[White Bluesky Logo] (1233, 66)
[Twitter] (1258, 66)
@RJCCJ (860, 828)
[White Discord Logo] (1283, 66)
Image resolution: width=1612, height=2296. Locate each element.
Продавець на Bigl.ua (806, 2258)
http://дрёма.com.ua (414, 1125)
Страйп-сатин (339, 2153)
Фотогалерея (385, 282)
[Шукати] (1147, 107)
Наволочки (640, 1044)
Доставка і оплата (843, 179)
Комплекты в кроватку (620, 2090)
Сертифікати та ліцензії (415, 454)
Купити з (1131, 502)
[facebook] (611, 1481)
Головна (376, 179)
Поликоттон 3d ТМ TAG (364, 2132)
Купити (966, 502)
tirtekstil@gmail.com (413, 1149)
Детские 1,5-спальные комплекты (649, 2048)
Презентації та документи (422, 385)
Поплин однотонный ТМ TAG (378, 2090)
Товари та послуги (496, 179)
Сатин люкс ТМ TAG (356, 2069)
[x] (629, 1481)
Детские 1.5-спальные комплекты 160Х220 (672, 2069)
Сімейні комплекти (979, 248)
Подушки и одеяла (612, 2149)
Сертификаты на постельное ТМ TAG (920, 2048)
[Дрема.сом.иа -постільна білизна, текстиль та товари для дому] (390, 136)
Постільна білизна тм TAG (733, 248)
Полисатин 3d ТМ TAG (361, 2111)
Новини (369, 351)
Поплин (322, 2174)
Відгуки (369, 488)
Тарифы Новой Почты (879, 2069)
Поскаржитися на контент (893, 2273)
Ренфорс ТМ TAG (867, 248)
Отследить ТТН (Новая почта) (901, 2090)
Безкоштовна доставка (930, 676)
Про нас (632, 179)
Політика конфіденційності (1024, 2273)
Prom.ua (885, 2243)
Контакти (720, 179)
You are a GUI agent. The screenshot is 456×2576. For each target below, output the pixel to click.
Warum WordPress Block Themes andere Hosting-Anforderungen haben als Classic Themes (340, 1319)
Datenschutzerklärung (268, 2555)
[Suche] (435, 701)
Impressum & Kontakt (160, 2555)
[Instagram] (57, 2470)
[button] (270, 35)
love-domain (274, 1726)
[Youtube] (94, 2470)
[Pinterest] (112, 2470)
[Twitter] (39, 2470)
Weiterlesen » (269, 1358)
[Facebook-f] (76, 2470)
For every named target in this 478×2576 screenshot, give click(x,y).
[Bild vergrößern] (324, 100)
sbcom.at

══════════════════════════════

▸ Work order: Copy all the entries verbatim.

▸ The answer:
[White Bluesky Logo] (1233, 66)
[Twitter] (1258, 66)
@RJCCJ (860, 828)
[White Discord Logo] (1283, 66)
Image resolution: width=1612, height=2296. Locate each element.
Продавець на Bigl.ua (806, 2258)
http://дрёма.com.ua (414, 1125)
Страйп-сатин (339, 2153)
Фотогалерея (385, 282)
[Шукати] (1147, 107)
Наволочки (640, 1044)
Доставка і оплата (843, 179)
Комплекты в кроватку (620, 2090)
Сертифікати та ліцензії (415, 454)
Купити з (1131, 502)
[facebook] (611, 1481)
Головна (376, 179)
Поликоттон 3d ТМ TAG (364, 2132)
Купити (966, 502)
tirtekstil@gmail.com (413, 1149)
Детские 1,5-спальные комплекты (649, 2048)
Презентації та документи (422, 385)
Поплин однотонный ТМ TAG (378, 2090)
Товари та послуги (496, 179)
Сатин люкс ТМ TAG (356, 2069)
[x] (629, 1481)
Детские 1.5-спальные комплекты 160Х220 (672, 2069)
Сімейні комплекти (979, 248)
Подушки и одеяла (612, 2149)
Сертификаты на постельное ТМ TAG (920, 2048)
[Дрема.сом.иа -постільна білизна, текстиль та товари для дому] (390, 136)
Постільна білизна тм TAG (733, 248)
Полисатин 3d ТМ TAG (361, 2111)
Новини (369, 351)
Поплин (322, 2174)
Відгуки (369, 488)
Тарифы Новой Почты (879, 2069)
Поскаржитися на контент (893, 2273)
Ренфорс ТМ TAG (867, 248)
Отследить ТТН (Новая почта) (901, 2090)
Безкоштовна доставка (930, 676)
Про нас (632, 179)
Політика конфіденційності (1024, 2273)
Prom.ua (885, 2243)
Контакти (720, 179)
You are a GUI agent. The screenshot is 456×2576. For each target below, output the pixel to click.
Warum WordPress Block Themes andere Hosting-Anforderungen haben als Classic Themes (340, 1319)
Datenschutzerklärung (268, 2555)
[Suche] (435, 701)
Impressum & Kontakt (160, 2555)
[Instagram] (57, 2470)
[button] (270, 35)
love-domain (274, 1726)
[Youtube] (94, 2470)
[Pinterest] (112, 2470)
[Twitter] (39, 2470)
Weiterlesen » (269, 1358)
[Facebook-f] (76, 2470)
For every named target in this 478×2576 screenshot, give click(x,y).
[Bild vergrößern] (324, 100)
sbcom.at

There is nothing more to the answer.